--- RECORDS SHOWN Enclosed Below ---
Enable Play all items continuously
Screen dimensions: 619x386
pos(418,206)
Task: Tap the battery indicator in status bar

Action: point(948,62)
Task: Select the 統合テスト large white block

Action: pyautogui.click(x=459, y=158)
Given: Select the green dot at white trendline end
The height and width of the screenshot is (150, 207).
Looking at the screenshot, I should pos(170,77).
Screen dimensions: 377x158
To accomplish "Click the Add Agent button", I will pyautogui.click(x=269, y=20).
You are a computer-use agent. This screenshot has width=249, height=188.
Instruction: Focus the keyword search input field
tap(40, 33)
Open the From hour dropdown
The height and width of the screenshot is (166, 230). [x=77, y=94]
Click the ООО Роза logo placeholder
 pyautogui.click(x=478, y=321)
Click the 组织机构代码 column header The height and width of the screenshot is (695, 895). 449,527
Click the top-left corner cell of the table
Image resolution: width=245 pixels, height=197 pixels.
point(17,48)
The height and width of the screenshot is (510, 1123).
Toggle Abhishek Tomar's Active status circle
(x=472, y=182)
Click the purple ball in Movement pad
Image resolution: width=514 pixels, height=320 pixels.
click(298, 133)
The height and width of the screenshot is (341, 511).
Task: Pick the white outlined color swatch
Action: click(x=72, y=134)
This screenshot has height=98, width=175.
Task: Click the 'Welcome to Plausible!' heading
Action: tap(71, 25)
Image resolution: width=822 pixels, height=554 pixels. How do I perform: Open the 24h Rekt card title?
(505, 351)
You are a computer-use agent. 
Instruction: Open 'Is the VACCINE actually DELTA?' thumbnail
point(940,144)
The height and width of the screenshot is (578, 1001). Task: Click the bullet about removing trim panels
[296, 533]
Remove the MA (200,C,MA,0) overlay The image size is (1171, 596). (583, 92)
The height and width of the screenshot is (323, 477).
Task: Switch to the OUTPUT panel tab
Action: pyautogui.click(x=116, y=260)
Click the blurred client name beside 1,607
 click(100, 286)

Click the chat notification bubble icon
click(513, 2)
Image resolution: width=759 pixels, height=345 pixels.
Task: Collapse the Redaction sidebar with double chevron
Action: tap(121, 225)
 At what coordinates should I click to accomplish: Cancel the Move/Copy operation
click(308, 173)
--- End of Enclosed RECORDS SHOWN ---
- WORK ITEM -
Tally how many lines of the records hold the word "computer". Answer with the number only.

- TASK ANSWER -
2